### What to do:
Write out exactly the lines of the entries below from the one holding "Open the Users / Employees menu item" to the one holding "Viewport: 1568px width, 402px height.", inclusive, and leave out all other lines.

::: Provided material

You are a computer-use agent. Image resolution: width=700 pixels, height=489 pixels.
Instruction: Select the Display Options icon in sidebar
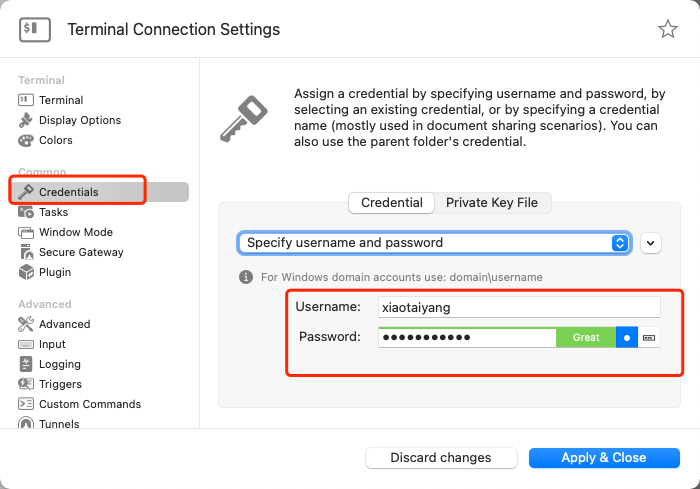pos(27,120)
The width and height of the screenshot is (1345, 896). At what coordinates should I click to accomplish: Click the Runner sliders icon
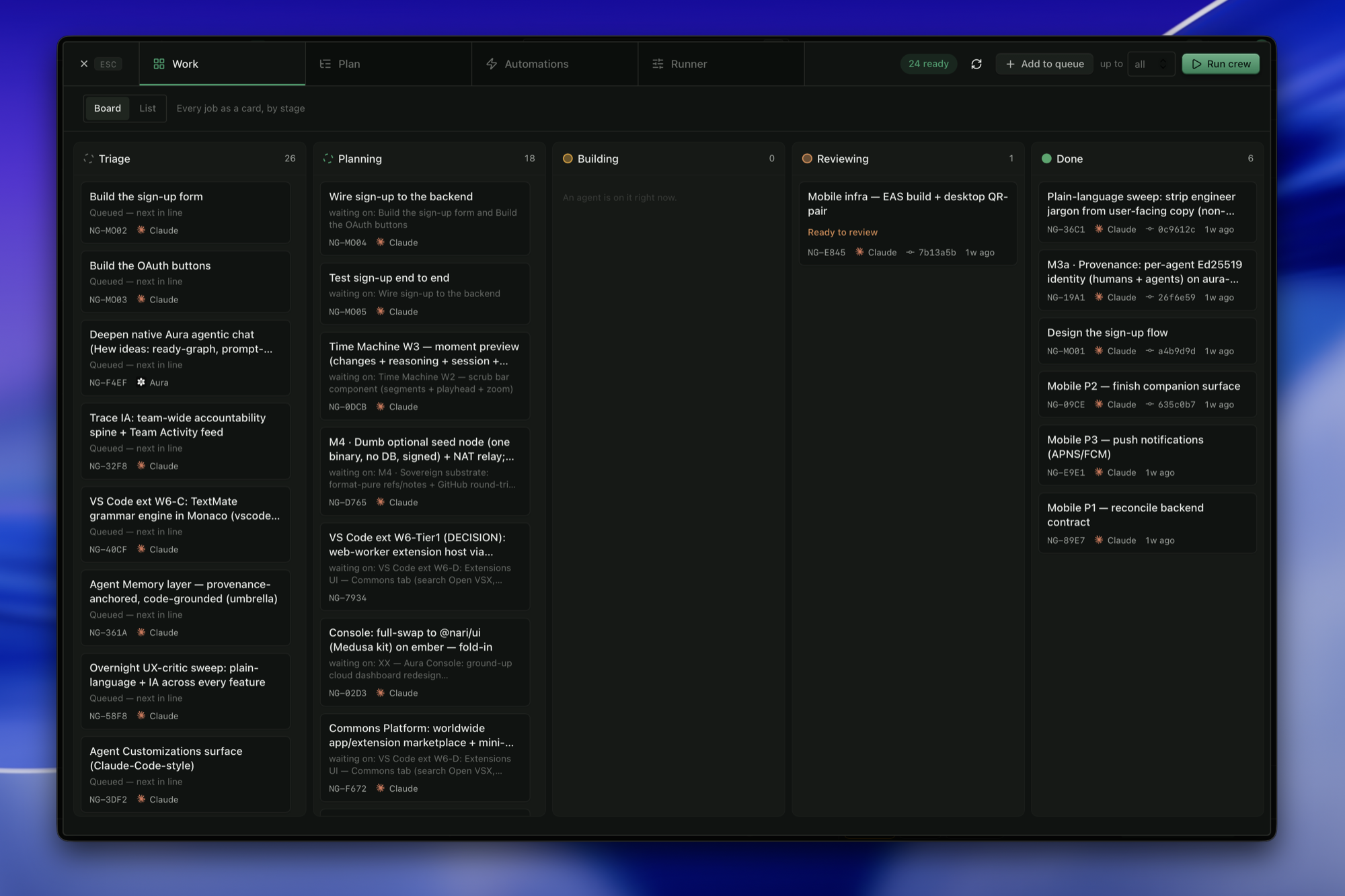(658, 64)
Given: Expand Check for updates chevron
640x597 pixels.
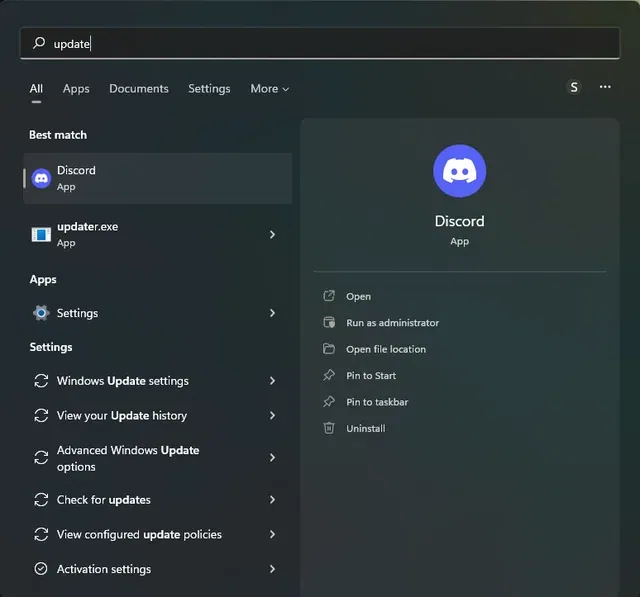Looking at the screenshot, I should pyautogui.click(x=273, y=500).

::::::
::: Provided material

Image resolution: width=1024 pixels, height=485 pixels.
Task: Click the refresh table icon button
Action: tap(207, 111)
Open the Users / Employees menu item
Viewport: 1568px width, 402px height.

::::::

### Response box:
Open the Users / Employees menu item
Viewport: 1568px width, 402px height.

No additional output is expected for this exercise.